Your output must hold every entry exactly as written and none of the pictures.

*** Opening Data supplied ***

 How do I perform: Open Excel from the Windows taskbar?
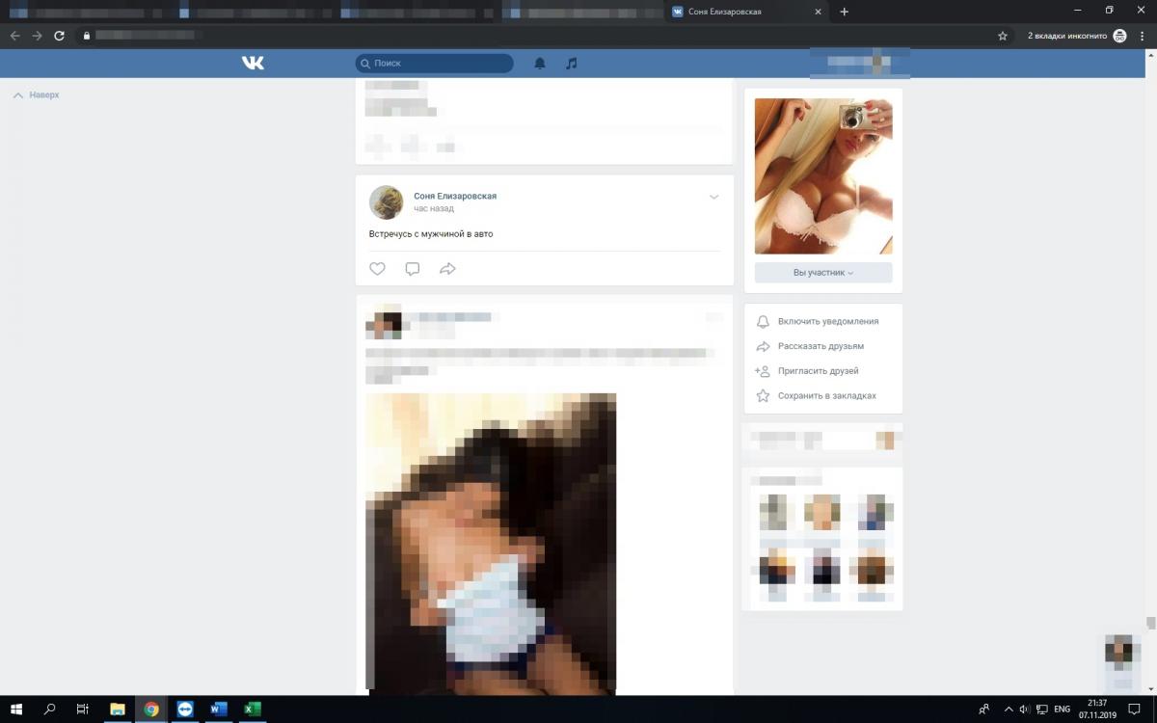pos(253,710)
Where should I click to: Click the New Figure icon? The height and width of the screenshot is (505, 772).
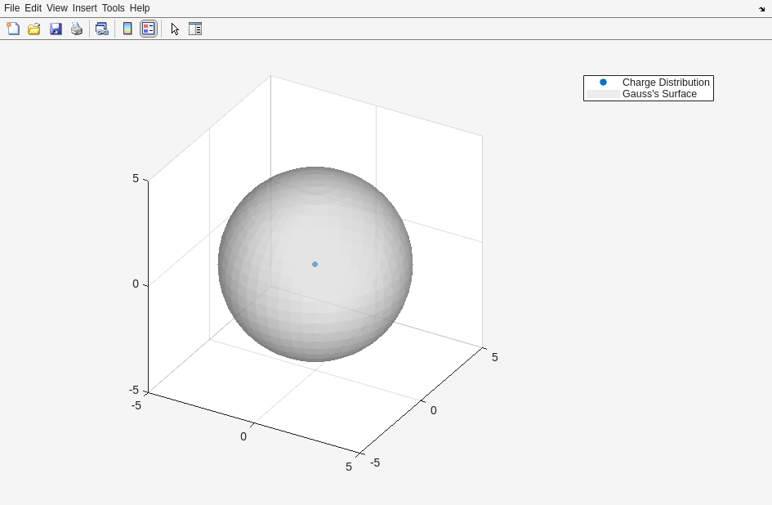coord(13,29)
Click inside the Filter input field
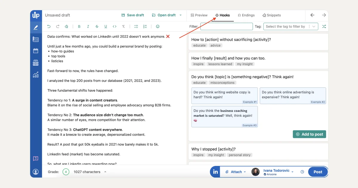Screen dimensions: 358x188 click(x=226, y=26)
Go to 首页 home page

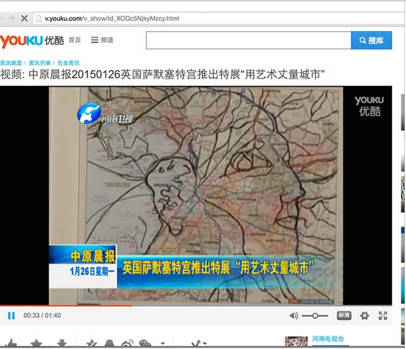(x=74, y=40)
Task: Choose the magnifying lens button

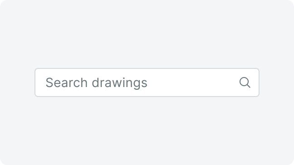Action: point(245,83)
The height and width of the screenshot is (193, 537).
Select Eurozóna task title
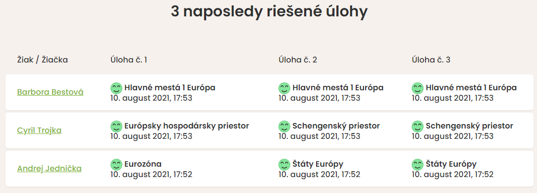[143, 164]

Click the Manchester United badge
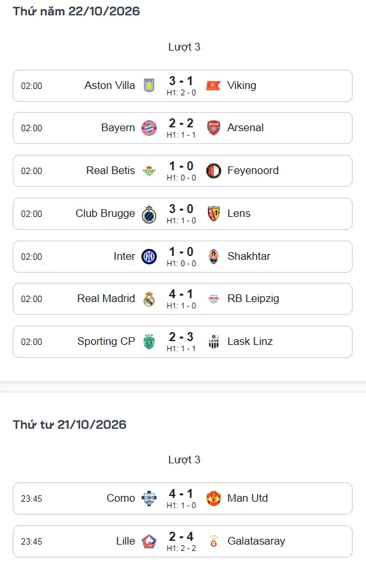pos(214,499)
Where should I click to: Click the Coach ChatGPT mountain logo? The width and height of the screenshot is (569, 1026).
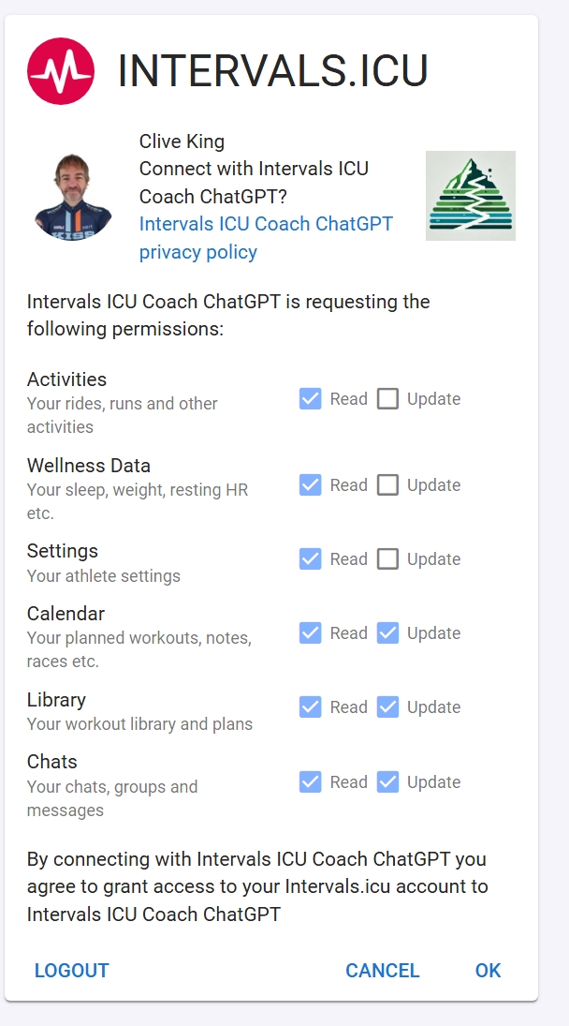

*** Closing Data supplied ***

* Task response:
 How do I perform: Open Excel from the Windows taskbar?
pos(253,710)
Where should I click to: Click the New Figure icon? The height and width of the screenshot is (505, 772).
coord(13,29)
Click inside the Filter input field
Screen dimensions: 358x188 click(x=226, y=26)
Go to 首页 home page

(x=74, y=40)
Task: Choose the magnifying lens button

Action: point(245,83)
The height and width of the screenshot is (193, 537).
Select Eurozóna task title
[143, 164]

Click the Manchester United badge
pos(214,499)
Where should I click to: Click the Coach ChatGPT mountain logo? The width and height of the screenshot is (569, 1026).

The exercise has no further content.